▶ Study material:
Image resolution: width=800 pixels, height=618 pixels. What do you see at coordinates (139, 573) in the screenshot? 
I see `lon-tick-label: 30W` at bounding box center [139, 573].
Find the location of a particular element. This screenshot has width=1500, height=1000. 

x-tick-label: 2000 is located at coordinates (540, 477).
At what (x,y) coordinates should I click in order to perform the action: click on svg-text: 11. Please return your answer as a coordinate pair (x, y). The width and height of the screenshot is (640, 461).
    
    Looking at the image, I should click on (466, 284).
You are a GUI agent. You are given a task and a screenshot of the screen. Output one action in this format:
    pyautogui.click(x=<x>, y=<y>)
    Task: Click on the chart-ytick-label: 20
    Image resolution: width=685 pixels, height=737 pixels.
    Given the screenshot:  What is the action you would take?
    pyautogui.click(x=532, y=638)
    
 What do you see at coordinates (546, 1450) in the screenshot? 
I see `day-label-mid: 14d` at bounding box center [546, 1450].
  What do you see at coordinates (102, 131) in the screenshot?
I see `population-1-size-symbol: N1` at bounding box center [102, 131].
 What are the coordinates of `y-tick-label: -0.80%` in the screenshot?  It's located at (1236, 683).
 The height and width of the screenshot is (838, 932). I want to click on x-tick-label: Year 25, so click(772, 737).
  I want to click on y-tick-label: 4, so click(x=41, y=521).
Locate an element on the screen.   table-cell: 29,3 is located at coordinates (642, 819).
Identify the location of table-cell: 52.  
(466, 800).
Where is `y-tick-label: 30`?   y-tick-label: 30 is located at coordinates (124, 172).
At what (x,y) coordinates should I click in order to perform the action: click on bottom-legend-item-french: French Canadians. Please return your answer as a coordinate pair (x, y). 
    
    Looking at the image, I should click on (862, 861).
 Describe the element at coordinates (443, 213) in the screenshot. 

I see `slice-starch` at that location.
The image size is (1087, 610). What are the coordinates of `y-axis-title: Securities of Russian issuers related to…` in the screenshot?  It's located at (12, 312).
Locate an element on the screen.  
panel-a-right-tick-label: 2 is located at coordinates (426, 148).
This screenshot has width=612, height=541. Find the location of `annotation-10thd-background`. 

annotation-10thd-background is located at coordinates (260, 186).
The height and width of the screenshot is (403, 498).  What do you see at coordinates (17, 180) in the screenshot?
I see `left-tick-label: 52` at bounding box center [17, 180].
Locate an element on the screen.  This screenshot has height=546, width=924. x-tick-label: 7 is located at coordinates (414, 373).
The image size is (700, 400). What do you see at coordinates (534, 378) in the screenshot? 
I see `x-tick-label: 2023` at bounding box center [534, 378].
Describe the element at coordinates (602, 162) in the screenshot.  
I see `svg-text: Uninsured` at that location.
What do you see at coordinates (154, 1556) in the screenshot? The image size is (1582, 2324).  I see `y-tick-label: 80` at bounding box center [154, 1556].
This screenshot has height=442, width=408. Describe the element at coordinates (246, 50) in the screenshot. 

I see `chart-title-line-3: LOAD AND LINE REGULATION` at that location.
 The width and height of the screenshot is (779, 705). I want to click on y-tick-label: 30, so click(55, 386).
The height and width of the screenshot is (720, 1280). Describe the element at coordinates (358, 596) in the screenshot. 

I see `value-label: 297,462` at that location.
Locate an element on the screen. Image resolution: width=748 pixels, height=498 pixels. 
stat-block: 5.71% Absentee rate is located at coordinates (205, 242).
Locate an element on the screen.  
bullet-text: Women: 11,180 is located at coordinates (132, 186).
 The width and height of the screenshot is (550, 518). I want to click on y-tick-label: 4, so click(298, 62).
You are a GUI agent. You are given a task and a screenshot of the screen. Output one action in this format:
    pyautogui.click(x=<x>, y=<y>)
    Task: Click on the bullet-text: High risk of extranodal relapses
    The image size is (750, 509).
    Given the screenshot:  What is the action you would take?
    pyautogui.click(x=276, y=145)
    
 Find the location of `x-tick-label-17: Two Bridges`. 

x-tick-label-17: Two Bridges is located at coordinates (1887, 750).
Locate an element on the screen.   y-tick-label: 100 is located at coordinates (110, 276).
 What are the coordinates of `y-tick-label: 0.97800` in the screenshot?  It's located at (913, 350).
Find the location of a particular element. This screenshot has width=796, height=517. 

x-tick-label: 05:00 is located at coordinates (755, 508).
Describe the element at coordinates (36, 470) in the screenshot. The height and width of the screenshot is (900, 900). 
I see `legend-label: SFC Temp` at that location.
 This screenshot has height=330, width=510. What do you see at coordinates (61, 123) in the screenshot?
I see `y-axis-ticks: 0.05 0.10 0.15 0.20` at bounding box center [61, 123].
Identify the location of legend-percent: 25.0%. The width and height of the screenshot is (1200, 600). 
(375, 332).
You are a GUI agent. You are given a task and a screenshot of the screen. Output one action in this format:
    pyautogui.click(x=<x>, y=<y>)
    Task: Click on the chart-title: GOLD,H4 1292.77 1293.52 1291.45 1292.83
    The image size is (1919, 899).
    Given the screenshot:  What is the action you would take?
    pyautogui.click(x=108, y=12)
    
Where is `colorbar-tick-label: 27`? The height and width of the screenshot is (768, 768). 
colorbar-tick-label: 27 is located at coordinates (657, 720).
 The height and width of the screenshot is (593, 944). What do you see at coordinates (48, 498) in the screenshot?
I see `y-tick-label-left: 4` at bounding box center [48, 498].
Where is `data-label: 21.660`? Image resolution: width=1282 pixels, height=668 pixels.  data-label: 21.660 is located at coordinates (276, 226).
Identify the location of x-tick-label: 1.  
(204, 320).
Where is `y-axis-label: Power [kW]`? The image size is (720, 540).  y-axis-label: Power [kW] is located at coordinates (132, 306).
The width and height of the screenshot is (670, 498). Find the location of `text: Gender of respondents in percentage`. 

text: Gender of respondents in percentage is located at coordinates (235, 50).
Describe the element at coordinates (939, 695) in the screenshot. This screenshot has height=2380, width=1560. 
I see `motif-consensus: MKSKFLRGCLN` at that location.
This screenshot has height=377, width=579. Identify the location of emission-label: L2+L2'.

▶ Prompt:
Reproduce the records word for word from their first line through the line containing "Looking at the image, I should click on (466, 284).", including that line.

▶ Your solution:
Image resolution: width=800 pixels, height=618 pixels. What do you see at coordinates (139, 573) in the screenshot? 
I see `lon-tick-label: 30W` at bounding box center [139, 573].
Find the location of a particular element. This screenshot has width=1500, height=1000. 

x-tick-label: 2000 is located at coordinates (540, 477).
At what (x,y) coordinates should I click in order to perform the action: click on svg-text: 11. Please return your answer as a coordinate pair (x, y). The width and height of the screenshot is (640, 461).
    
    Looking at the image, I should click on (466, 284).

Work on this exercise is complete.